** Opening DOCUMENT EXTRACT block **

Spotting God at Home

Grateful for a Grace-ful Marriage
(Note as of September 3: Last night when I should have been sleeping after a long first-day-back-at-work-after-vacation and fun anniversary celebration in the evening, instead I lay awake thinking about this post. I have decided that it really needs an illustrative example to flesh out the laundry list I provided yesterday. Please scroll to the bottom, just above the scripture verse, to see today’s addition to this post. It’s in italics.)

Today Rich and I celebrate our second wedding anniversary. It dawned on me this morning, as I was contemplating the occasion, that I see God’s hand on our lives every day as we go about living our marriage.

A few examples:

  • Rich meets me in calm and thoughtful discussions when we have a difference of opinion about a situation or pending decision.
  • He joins me in thinking of “the kids” instead of “your kids” and “my kids.” Ditto the grandchildren. And parents. And siblings.
  • He leaves work at the office and makes God and family his priorities at home.
  • Rich turns off the television to engage with me when I have something on my heart.
  • We laugh together.
  • He shares with me and sacrifices for me.
  • He is my rock in times of crisis.
  • He is unfailingly patient with me.

Anyone who, like me, is blessed with a godly husband, spots God and His grace every day. And on this day, I count those blessings.

Addition on September 3:

In a previous post, I wrote about Rich’s direction that I should return to my ill mother’s side, even though I had just spent several days with her. I mentioned that he agreed to manage our four-year-old grandson’s planned visit singlehandedly so I could return, and that he took the older boy to our younger grandson’s second birthday party.

Details of how that weekend and the days that followed played out illustrate the characteristics I listed here yesterday.

First, he took Friday off from work and drove to Redlands to collect Ayden, our older grandson, who had been promised a weekend at our home. Then he and Ayden came to my office to take me to the airport. Ayden was disappointed that Grandma would not be home for the planned weekend, and at four years of age he did not feel particularly constrained to keep his disappointment to himself.

When we checked my bag, the woman at the counter put a luggage tag on his wrist. Then he and Rich accompanied me to the line for the security screening. Ayden wanted to come with me. When we explained that he needed a ticket to pass that point, he pointed to the luggage tag and said, “But I have a ticket!” Despite the tugging at my heartstrings, I said my goodbyes and left Grandpa to deal with the disappointed child.

Rich and Ayden returned to the car, then Rich drove him to a point where he could watch through a chain-link fence as Grandma’s plane took off.

** Closing DOCUMENT EXTRACT block **
** Opening EXCERPTED RECORDS block **

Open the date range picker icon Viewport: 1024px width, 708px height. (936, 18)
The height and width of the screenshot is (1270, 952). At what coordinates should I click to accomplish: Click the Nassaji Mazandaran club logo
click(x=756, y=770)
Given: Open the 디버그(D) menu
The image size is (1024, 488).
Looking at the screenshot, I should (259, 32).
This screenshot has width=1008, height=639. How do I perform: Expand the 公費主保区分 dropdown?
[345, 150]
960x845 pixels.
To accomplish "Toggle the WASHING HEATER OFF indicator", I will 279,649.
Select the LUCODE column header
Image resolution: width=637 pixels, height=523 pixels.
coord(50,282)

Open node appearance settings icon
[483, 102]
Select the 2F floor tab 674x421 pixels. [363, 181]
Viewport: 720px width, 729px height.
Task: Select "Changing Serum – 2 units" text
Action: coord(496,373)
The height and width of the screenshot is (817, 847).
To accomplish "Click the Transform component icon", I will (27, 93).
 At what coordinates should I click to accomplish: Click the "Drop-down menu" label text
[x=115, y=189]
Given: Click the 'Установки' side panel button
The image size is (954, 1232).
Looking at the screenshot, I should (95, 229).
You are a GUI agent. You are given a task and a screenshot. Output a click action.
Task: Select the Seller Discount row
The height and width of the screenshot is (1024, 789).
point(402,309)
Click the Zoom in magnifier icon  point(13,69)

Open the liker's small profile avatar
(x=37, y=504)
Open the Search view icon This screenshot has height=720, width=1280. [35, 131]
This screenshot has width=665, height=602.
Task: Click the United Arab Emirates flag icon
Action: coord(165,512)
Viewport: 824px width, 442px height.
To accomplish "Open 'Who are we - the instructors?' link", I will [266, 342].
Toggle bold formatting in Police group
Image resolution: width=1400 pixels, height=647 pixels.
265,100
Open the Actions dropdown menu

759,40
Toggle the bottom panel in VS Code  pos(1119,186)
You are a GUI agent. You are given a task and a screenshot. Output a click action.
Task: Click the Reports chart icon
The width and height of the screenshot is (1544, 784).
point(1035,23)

** Closing EXCERPTED RECORDS block **

* _REQUIRED ACTION 1_: Repeat the passage of the anniversary post that starts at the words "Spotting God at" and stops after the words "It’s in italics.)".
* _REQUIRED ACTION 2_: According to the anniversary post, what did the woman at the airport counter put on Ayden's wrist?
* _REQUIRED ACTION 3_: Take the anniversary post further, continuing on from its final sentence.
The collected data stand apart from the anniversary post and are separate material.

* _TASK RESPONSE 1_:
Spotting God at Home

Grateful for a Grace-ful Marriage
(Note as of September 3: Last night when I should have been sleeping after a long first-day-back-at-work-after-vacation and fun anniversary celebration in the evening, instead I lay awake thinking about this post. I have decided that it really needs an illustrative example to flesh out the laundry list I provided yesterday. Please scroll to the bottom, just above the scripture verse, to see today’s addition to this post. It’s in italics.)

* _TASK RESPONSE 2_: A luggage tag.

* _TASK RESPONSE 3_:
This was the weekend that culminated in my mother’s final hospitalization and the news that her death was imminent. I called home early; I called home late; I called home so tearfully that it was difficult to make out my words. Rich managed to field all those calls in a way that comforted me without distressing our grandson with his words.

On Sunday he drove to San Diego with Ayden to attend Cadence’s second birthday party. The situation at my parents’ home was changing by the hour and I called frequently with updates. Again, Rich managed to comfort me without destroying the festive atmosphere of a child’s birthday party. He also remembered to take plenty of photos for me.

Ayden returned home from the party with his family, who had driven from Redlands to attend, and Rich headed home. He had just arrived there when we called the ambulance to transport Mom to the hospital. The phone calls from me to him continued until late at night.

Very early the next morning, I called him yet again. He asked me if I would like him to join me in Nevada. I told him, “I’m too tired to make decisions. You decide.” By two P.M. on Monday, he was at Mom’s bedside.

That entire weekend, Rich managed to care for Ayden, entertain him, attend Cadence’s birthday party and talk with me in my despair. Then, with little sleep, he drove nine hours to be by my side at my mother’s deathbed. Never once did he utter a sharp word nor complain about the frequency and timing of my calls to him.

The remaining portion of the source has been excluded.